Amram Mitzna, the Israeli ex-general who led his once-dominant Labour Party to its worst-ever election defeat in January, has resigned as party leader, dealing another blow to the country’s already battered peace camp.

Israeli opposition party leader resigns

Amram Mitzna, the Israeli ex-general who led his once-dominant Labour Party to its worst-ever election defeat in January, has resigned as party leader, dealing another blow to the country’s already battered peace camp.

“I am returning the mandate and resigning as head of the Labour Party,” Mr Mitzna said at a hastily called news conference yesterday, just six months after he took the post.

In January 28 elections, with Palestinian-Israeli violence at its height, voters repudiated Mr Mitzna’s party, which ran on the basis of his call for a unilateral pull-out from all of the Gaza Strip and most of the West Bank and quick building of a semi-permanent border fence, a concept he called ”unilateral separation” from the Palestinians to keep suicide bombers out.

Polls showed that a sizeable number of Israelis favoured the concept, but Mr Mitzna was not able to cash in. In the election, Labour, Israel’s unchallenged leader for its first 30 years, dropped from 26 seats to 19 in the 120-seat parliament. Prime Minister Ariel Sharon’s hard-line Likud Party doubled its strength from 19 to 38 seats and easily formed a majority government coalition without Labour.

Starting the election campaign far behind Mr Sharon, Mr Mitzna was unable to close the gap. The bespectacled, bearded ex-general with a reedy, tenor voice, waging his first national campaign after 10 years as mayor of Haifa, failed to inspire voter confidence against Mr Sharon, an ex-general with decades of Cabinet experience and a term as premier behind him.

Yesterday, Mr Mitzna blamed party squabbling for his failure. “

I am sure that the political lines I presented and the policies I laid out are correct,” he said. “But I am less sure of my ability and will to repeatedly deal with, every morning, (challenges) to the legitimacy of my leadership.”

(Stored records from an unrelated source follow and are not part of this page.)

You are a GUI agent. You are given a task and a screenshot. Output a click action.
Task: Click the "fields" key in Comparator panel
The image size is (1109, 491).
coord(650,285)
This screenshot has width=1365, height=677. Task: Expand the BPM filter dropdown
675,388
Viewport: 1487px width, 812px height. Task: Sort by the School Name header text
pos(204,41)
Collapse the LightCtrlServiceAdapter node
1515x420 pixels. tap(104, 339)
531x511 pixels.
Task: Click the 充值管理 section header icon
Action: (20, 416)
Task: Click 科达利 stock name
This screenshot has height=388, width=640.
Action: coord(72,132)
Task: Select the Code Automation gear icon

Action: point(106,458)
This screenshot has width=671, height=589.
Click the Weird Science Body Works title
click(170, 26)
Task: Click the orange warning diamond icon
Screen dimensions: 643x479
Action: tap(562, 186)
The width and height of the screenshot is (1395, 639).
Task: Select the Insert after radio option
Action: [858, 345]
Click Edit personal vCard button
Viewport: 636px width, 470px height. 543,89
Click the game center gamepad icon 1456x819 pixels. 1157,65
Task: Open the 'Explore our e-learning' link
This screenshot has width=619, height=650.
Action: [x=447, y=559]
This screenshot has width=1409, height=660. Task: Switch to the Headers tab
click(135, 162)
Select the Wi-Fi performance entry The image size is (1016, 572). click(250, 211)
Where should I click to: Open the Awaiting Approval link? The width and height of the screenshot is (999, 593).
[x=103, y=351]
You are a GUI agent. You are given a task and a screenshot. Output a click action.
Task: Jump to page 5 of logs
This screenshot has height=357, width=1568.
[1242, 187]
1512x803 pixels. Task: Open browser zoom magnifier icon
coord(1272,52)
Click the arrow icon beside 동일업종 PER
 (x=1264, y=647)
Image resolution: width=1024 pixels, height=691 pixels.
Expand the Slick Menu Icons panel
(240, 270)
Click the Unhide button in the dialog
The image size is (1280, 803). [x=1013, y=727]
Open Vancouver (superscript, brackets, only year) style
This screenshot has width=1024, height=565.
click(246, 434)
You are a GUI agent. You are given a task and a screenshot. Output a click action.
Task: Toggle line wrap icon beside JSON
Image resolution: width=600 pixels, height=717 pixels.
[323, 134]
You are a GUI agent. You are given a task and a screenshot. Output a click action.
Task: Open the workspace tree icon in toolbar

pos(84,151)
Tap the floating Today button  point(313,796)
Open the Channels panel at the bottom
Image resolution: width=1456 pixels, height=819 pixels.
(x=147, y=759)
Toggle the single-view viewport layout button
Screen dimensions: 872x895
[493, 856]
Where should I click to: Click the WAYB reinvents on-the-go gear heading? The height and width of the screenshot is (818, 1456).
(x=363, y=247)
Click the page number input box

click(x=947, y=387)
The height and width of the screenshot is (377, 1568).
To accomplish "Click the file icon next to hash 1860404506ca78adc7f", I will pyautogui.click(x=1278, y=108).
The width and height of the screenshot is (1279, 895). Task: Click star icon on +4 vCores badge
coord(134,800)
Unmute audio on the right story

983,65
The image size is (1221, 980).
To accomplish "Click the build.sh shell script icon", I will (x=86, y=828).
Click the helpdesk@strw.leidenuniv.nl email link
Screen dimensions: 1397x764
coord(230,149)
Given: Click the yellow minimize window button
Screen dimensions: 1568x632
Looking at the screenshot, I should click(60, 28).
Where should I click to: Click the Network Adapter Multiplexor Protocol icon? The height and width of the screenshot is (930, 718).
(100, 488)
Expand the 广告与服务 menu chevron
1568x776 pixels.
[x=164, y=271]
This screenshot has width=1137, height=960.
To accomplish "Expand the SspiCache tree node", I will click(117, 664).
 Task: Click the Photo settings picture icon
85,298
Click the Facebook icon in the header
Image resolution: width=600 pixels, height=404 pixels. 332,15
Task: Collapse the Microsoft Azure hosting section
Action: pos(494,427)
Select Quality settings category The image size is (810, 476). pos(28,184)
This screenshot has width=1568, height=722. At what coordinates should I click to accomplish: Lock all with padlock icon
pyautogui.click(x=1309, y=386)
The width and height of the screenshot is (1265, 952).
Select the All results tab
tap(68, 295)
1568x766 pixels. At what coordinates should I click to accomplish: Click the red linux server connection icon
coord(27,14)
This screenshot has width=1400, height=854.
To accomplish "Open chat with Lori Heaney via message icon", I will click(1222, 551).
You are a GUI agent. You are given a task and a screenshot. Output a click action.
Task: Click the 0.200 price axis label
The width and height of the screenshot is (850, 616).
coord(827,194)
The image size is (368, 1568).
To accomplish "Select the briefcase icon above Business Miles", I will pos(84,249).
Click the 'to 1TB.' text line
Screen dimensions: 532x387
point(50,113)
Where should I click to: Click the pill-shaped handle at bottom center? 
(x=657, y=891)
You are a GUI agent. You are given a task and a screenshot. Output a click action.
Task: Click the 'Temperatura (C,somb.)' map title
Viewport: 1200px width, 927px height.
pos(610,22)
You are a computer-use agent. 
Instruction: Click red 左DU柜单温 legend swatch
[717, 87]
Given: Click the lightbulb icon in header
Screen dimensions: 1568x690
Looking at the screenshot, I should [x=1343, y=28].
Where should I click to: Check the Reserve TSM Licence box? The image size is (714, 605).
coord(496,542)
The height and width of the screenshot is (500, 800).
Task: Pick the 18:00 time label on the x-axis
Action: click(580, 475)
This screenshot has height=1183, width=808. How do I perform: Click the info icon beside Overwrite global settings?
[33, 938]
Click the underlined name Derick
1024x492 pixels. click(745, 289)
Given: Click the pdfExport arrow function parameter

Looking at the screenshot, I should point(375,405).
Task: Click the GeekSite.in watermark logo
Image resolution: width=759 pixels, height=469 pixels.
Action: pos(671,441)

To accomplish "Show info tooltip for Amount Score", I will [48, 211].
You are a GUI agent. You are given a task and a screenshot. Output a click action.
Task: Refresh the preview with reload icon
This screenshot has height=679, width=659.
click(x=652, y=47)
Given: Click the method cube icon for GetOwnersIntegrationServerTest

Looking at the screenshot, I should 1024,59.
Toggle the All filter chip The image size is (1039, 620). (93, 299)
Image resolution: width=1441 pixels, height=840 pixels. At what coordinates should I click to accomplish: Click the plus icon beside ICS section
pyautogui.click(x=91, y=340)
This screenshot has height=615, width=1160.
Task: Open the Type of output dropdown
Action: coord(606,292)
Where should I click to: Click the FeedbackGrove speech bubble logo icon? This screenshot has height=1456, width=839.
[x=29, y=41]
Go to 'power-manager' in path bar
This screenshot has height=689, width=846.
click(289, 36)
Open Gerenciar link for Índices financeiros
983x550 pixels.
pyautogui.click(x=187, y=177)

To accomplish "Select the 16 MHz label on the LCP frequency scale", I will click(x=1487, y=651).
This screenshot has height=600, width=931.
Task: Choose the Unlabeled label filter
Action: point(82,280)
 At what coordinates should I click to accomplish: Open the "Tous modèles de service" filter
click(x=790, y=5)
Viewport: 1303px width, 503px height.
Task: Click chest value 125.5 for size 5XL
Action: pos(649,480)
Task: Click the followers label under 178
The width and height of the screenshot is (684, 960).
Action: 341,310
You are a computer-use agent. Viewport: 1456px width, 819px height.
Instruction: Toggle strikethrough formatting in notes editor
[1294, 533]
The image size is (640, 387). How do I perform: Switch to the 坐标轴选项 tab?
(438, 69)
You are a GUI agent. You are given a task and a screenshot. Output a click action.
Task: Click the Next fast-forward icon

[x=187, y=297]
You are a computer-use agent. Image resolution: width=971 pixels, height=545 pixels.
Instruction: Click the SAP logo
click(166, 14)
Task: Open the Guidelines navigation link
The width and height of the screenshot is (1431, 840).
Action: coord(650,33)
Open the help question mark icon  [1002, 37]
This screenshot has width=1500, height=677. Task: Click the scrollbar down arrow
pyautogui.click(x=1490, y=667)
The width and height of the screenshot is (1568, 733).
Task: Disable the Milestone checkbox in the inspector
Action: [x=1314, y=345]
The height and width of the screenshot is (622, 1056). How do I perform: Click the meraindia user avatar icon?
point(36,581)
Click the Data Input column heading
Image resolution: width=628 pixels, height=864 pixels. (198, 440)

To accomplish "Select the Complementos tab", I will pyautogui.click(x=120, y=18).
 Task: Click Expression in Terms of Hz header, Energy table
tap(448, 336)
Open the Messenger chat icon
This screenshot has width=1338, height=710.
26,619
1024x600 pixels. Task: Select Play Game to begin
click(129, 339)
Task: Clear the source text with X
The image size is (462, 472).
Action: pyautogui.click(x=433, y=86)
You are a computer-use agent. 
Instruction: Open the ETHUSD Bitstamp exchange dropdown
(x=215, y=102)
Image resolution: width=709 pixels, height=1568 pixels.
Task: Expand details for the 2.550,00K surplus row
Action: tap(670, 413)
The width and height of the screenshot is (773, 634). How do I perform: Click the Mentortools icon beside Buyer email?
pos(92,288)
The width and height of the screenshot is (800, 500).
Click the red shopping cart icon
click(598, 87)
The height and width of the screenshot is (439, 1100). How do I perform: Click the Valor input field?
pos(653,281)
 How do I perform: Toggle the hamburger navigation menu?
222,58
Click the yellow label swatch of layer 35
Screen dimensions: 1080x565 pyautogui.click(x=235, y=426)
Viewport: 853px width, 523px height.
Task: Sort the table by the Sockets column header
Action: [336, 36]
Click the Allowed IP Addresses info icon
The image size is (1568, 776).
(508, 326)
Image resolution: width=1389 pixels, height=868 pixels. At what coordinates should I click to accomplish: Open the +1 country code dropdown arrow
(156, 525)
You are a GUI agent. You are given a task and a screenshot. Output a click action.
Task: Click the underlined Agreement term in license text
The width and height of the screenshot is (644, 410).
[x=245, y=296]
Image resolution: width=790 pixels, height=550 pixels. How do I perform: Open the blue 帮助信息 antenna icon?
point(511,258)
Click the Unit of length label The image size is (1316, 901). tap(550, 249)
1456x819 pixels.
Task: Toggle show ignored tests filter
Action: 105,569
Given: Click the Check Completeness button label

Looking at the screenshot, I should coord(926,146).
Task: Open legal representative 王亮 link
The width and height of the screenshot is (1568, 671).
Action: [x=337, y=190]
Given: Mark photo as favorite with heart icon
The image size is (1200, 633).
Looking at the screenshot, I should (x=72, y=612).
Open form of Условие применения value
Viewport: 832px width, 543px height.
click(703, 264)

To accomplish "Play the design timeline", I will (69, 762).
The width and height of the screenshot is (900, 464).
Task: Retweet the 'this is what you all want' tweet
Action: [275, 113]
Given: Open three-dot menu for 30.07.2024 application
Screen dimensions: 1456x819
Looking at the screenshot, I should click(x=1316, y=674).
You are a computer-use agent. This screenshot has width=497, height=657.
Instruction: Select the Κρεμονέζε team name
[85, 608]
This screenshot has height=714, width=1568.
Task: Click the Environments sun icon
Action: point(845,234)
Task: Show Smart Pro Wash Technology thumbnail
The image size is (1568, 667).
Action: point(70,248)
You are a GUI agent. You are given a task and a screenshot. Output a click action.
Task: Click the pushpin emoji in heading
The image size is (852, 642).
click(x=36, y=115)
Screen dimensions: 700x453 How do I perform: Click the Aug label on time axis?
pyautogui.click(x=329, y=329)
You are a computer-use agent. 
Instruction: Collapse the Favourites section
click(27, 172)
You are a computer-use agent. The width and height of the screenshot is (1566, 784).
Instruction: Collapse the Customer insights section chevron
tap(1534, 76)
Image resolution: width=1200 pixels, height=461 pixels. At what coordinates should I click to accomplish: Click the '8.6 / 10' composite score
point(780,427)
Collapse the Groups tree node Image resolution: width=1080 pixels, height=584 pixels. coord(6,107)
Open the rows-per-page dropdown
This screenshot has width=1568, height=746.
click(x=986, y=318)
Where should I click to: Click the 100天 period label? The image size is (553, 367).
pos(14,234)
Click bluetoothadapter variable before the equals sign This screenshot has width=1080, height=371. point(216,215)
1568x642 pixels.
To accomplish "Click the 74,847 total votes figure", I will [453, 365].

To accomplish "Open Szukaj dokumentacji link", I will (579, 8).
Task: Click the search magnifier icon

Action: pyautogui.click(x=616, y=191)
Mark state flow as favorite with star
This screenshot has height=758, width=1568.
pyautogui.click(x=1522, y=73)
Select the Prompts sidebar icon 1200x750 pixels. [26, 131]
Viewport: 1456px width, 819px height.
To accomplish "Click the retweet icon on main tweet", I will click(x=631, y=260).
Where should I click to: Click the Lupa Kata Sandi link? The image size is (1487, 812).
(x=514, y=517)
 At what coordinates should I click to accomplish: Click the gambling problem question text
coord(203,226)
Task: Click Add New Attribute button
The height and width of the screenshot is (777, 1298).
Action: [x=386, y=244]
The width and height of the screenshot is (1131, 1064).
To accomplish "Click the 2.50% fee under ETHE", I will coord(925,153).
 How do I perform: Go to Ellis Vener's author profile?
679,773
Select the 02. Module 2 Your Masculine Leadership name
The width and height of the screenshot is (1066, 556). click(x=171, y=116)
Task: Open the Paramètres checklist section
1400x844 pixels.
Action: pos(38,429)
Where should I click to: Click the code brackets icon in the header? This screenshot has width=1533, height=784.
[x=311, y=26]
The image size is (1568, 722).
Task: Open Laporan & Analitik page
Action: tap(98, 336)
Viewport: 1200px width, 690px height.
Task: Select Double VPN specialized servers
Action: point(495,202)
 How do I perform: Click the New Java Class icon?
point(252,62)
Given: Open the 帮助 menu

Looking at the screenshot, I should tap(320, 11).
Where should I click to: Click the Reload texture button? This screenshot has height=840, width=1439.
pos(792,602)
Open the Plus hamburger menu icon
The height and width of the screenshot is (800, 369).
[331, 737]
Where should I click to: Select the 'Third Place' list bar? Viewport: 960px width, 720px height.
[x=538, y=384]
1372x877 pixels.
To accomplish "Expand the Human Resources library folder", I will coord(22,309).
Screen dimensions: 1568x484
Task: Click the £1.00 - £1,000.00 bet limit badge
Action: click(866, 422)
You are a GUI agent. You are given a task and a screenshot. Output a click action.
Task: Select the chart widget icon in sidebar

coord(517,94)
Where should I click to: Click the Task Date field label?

His resignation is another blow to the Labour-led Israeli camp that championed the gradual process of peacemaking with the Palestinians that has collapsed under the weight of more than two years of violence.

Mr Mitzna, 58, took over the reins of the Labour Party last November, when the party was already dropping in the polls over its membership in Mr Sharon’s first coalition government. Critics inside the party charged that Labour was losing its trademark pro-peace image by backing Mr Sharon’s harsh military moves against the Palestinians, with Israeli forces reoccupying most West Bank population centres in response to Palestinian suicide bomb attacks.

With Mr Mitzna’s resignation, the party leadership is seen likely to revert to a relative hard-liner, like the man he replaced, ex-general Binyamin Ben-Eliezer, who served as defence minister in Mr Sharon’s first government and has hinted he would like to join the present one.

Other possible replacements are Matan Vilnai, another ex-general, and elder statesman Shimon Peres, 79, who won a Nobel Peace Prize in 1994 along with Palestinian leader Yasser Arafat and then-Israeli Prime Minister Yitzhak Rabin for starting Israeli-Palestinian peace efforts.

Also, ex-premier Ehud Barak, trounced by Mr Sharon in a 2001 election after peace talks broke down and violence erupted, might consider a comeback.

Party secretary Ofir Pines said a new leader would probably be chosen by the end of July.